===== Text to read

Many of Corentin’s adventures are set in India, the Arab world or a fantasy setting that mixes Asian and African elements. The series is rich in tropes such as native tribes always keen either to make a ritual sacrifice of a stranger straying into their territory or to elevate such a stranger to the status of godhood. Corentin and Kim meet both good-natured men who help them (e.g. by letting them rest in beds in their houses) and evil men with a penchant for abducting them and trying to sell them as slaves, where blond Corentin’s conspicuous European physique is explicitly touted as making him attractive and valuable. The boy also gets physically aggressed against, which sometimes recalls sadomasochistic scenes in Martin’s work. And just like Alix, he is sometimes claimed by a female admirer whom he turns down because he prefers to stay with his boy companion.
An ode to friendship
Veering into the realm of the speculative, one could be forgiven for perceiving instances of Greek love in the best-known Franco-Belgian comic of all time alongside Asterix, and one of the few to have become famous in the English-speaking world: Les Aventures de Tintin by the Belgian artist Hergé (Georges Remi, 1907-1983). At first glance, the teenage reporter Tintin – who, with his egg for a head and two dots for eyes, was not designed to look attractive – seems a rather sexless youth of indeterminate age whose adventures never stray into the realm of the romantic. In Tintin au Tibet (Tintin in Tibet, 1960), Hergé’s own favourite album and qualified by him as an “ode to friendship”[15], Tintin goes in search of a younger Chinese friend, Chang Chong-Chen, who is reported to have died in a plane crash in the Himalayas. The theme of friendship gets a thoughtful philosophical treatment, and Tintin’s touching loyalty to Chang gets foregrounded to a remarkable extent. In spite of not having known each other long, they form a deep bond and shed tears on separating and on being reunited.
Chang had made an initial appearance in the much earlier album Le Lotus bleu (The Blue Lotus, 1936), in which he is an orphan whom Tintin saves from drowning. The character of Chang was inspired by the Chinese sculptor Zhang Chongren, who was introduced to Hergé when both were twenty-seven as Hergé was doing research for a Tintin album to be set in China. There is similar affection between Tintin and the Peruvian Quechua boy Zorrino, who is about thirteen, in Le Temple du Soleil (Prisoners of the Sun, 1949). Tintin rescues him from Spanish bullies, earning his passionate gratitude, so that Zorrino risks his life to help Tintin. In addition to these friendships where Tintin is the elder friend, from the album Le Crabe aux pinces d’or (The Crab with the Golden Claws, 1941) onwards Tintin’s best friend and travelling companion is the crusty middle-aged bachelor captain Haddock. The boy reporter and his inseparable little fox terrier Snowy eventually move into the captain’s country home.

==========
===== Extracted material

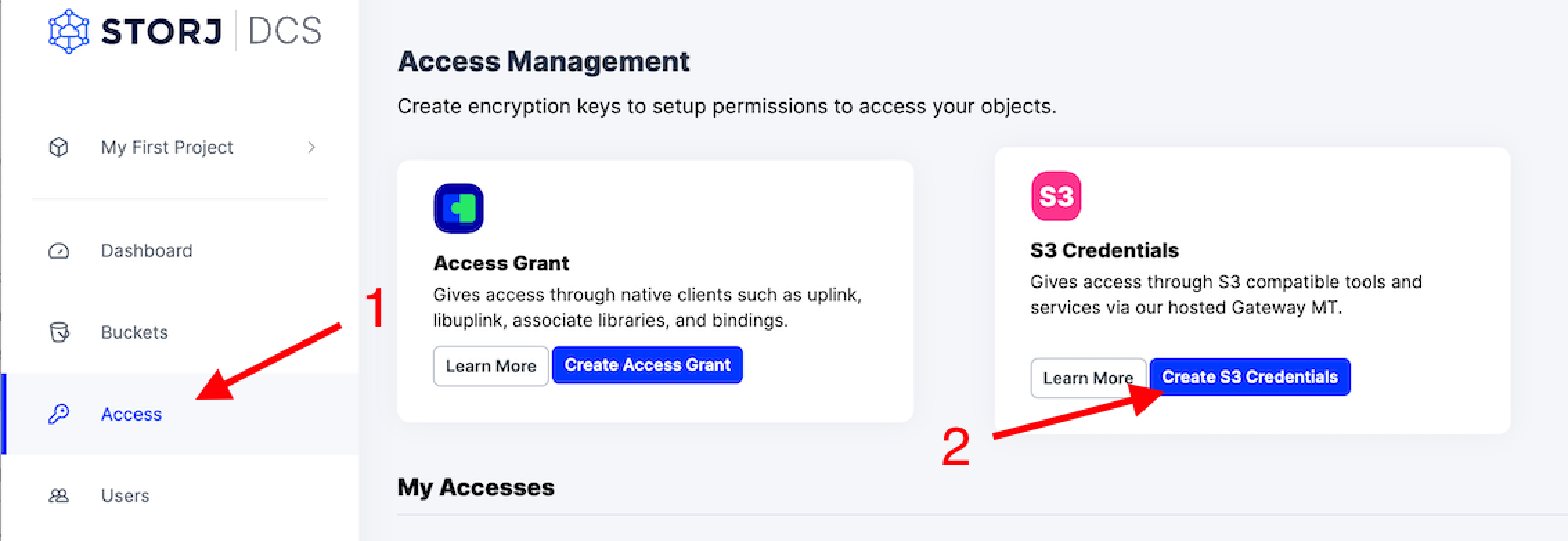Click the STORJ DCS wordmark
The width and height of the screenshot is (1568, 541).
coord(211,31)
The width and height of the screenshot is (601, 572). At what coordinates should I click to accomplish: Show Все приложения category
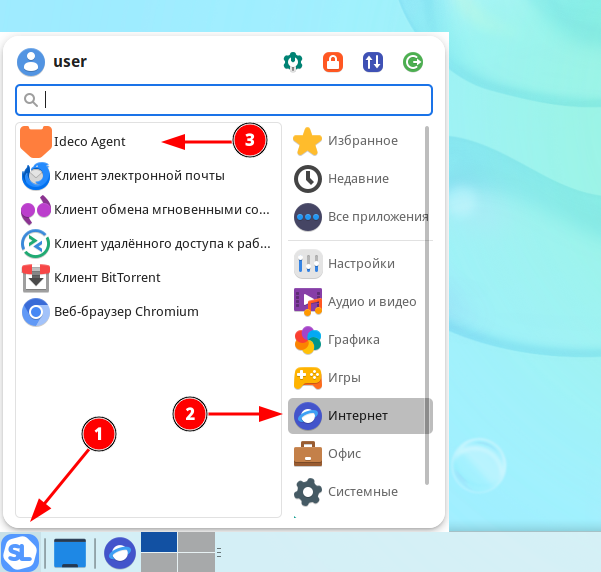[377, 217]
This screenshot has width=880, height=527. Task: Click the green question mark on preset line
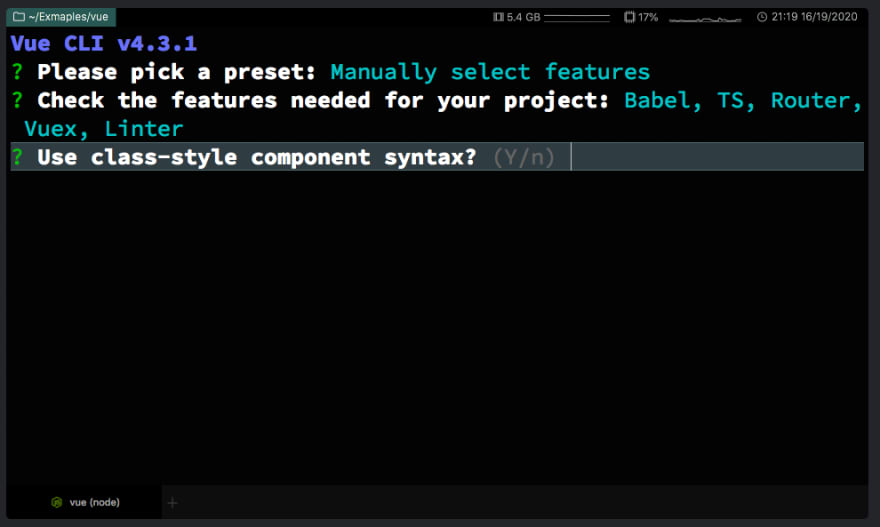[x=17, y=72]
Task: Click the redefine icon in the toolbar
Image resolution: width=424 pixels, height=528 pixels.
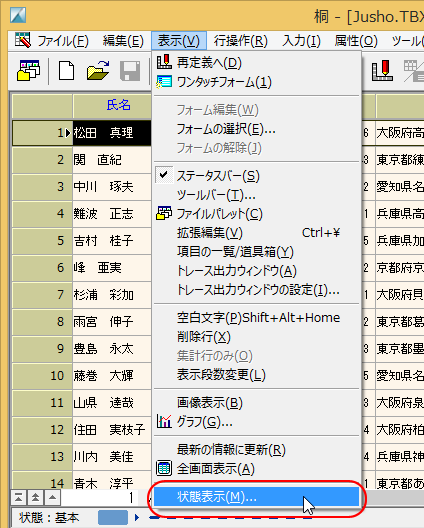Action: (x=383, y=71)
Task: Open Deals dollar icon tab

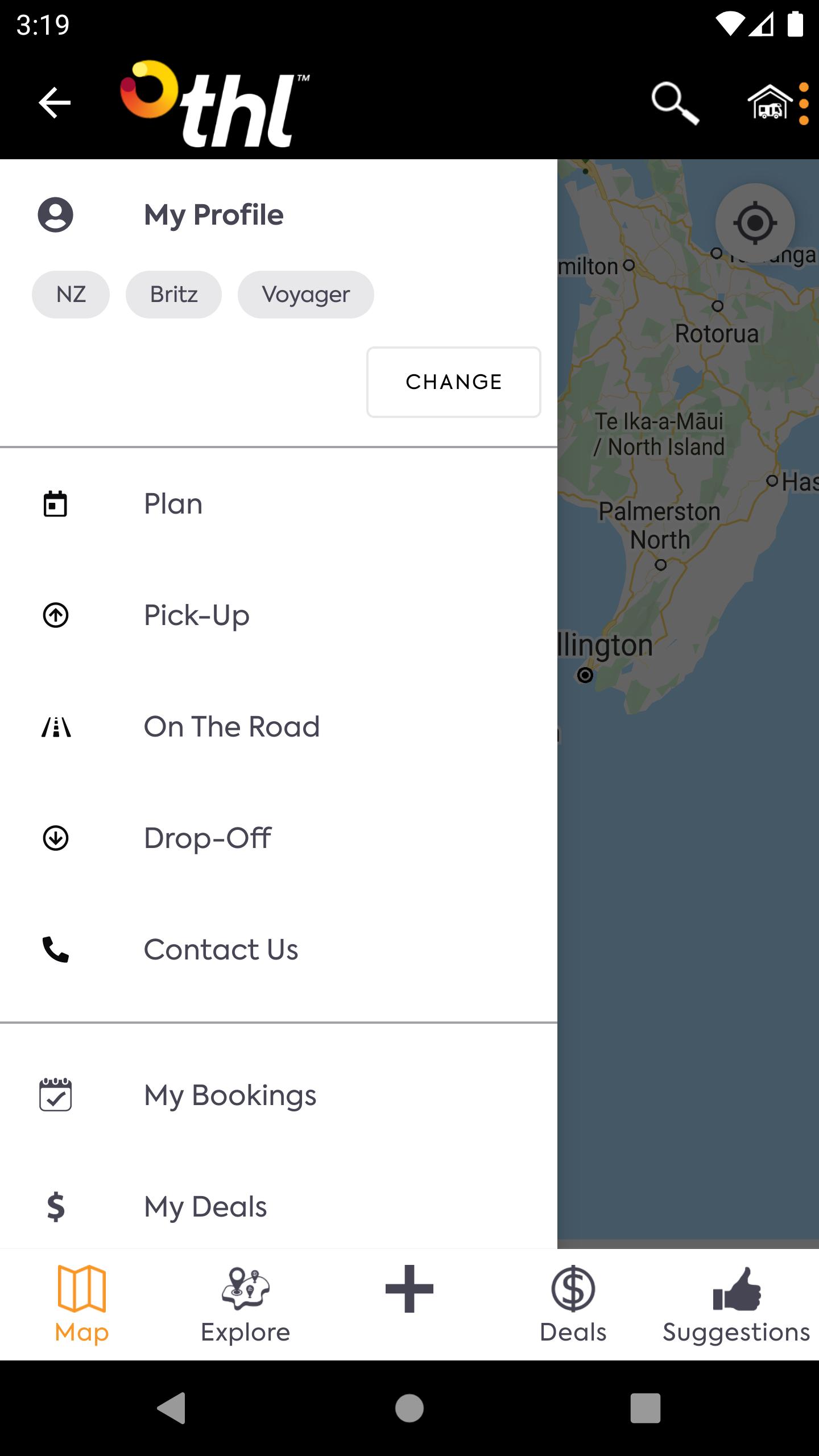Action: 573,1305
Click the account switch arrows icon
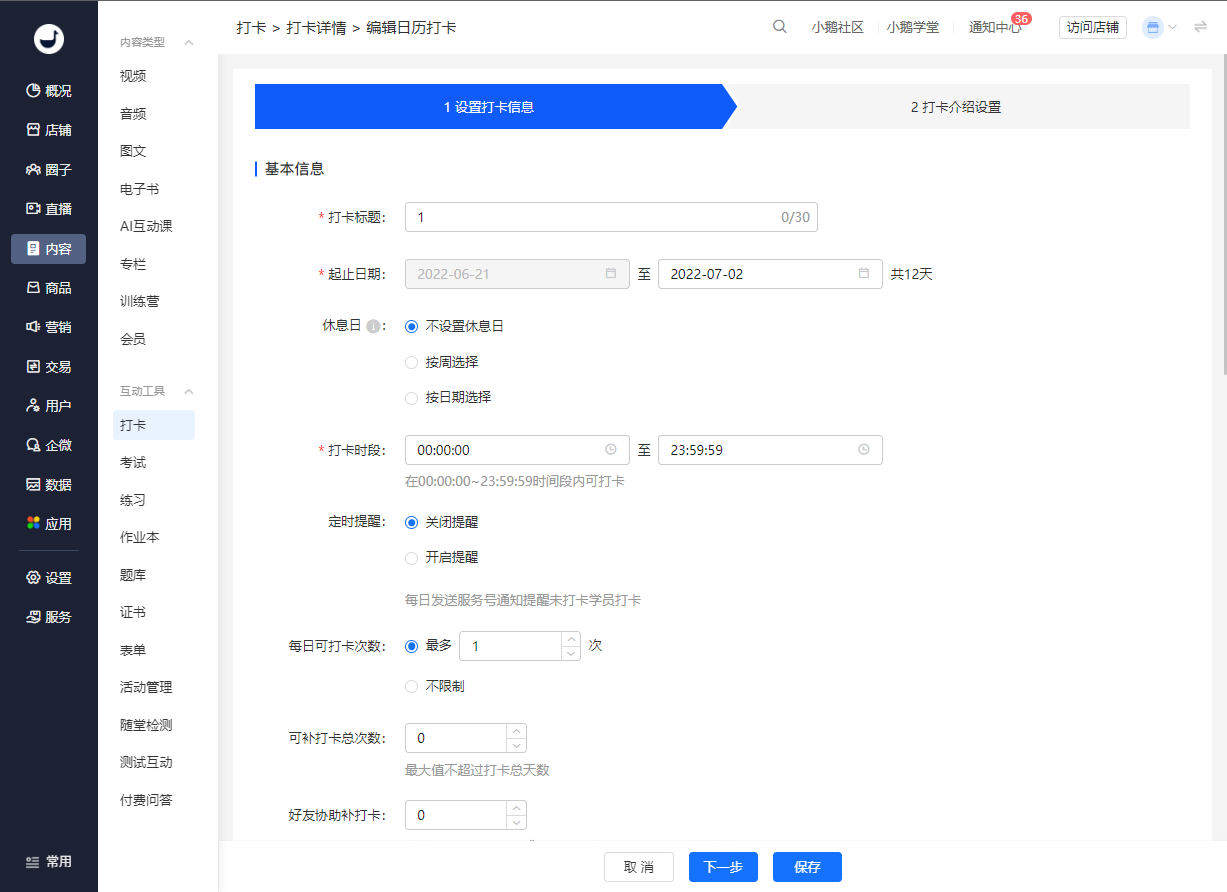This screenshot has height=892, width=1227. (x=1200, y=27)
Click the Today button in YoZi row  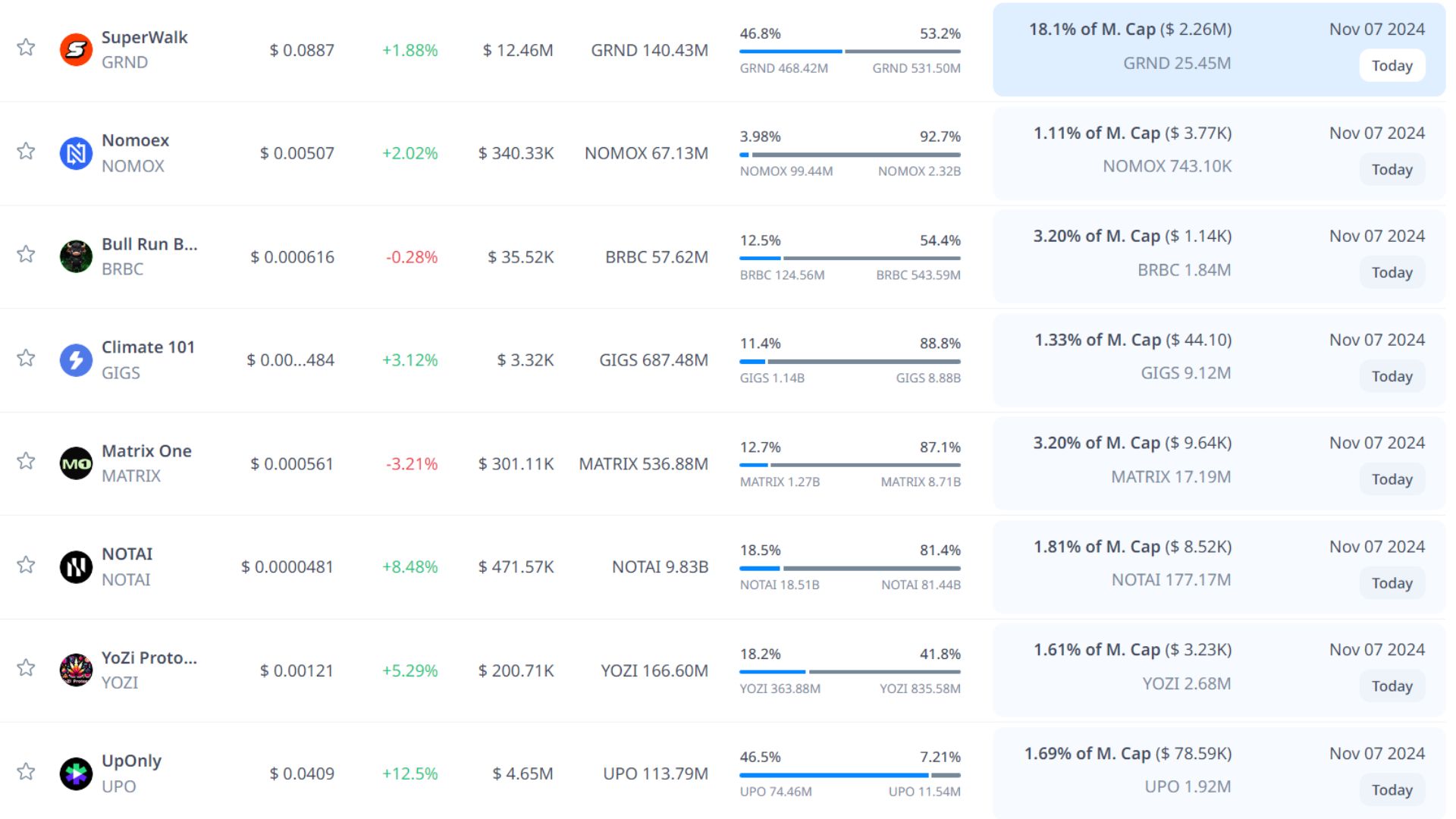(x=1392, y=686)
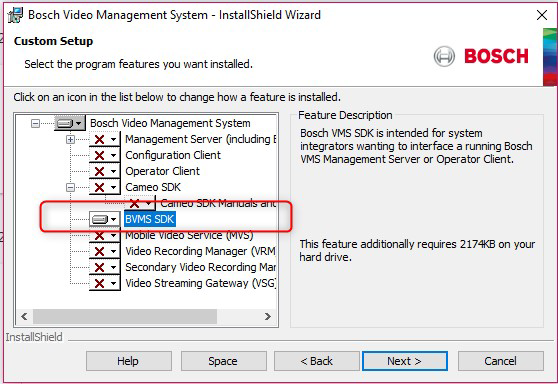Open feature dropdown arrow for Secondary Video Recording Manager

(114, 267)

==========

= Complete the following =
[a] Which album does the comics passage say Hergé described as an "ode to friendship"?
[b] Do these statements agree with the comics passage? (i) Chang first appeared in Le Lotus bleu. (ii) Zorrino is a Chilean boy. (iii) Captain Haddock is a married man. For each, answer yes or no and quote the deciding words.
[c] Reproduce the section of the comics passage that starts with "Many of Corentin’s" and goes on through "his boy companion.".
These records have no role in this work.

= Task responses =
[a] Tintin au Tibet (Tintin in Tibet, 1960)

[b]
(i) Yes: "Chang had made an initial appearance in the much earlier album Le Lotus bleu (The Blue Lotus, 1936)"
(ii) No: "the Peruvian Quechua boy Zorrino"
(iii) No: "the crusty middle-aged bachelor captain Haddock"

[c]
Many of Corentin’s adventures are set in India, the Arab world or a fantasy setting that mixes Asian and African elements. The series is rich in tropes such as native tribes always keen either to make a ritual sacrifice of a stranger straying into their territory or to elevate such a stranger to the status of godhood. Corentin and Kim meet both good-natured men who help them (e.g. by letting them rest in beds in their houses) and evil men with a penchant for abducting them and trying to sell them as slaves, where blond Corentin’s conspicuous European physique is explicitly touted as making him attractive and valuable. The boy also gets physically aggressed against, which sometimes recalls sadomasochistic scenes in Martin’s work. And just like Alix, he is sometimes claimed by a female admirer whom he turns down because he prefers to stay with his boy companion.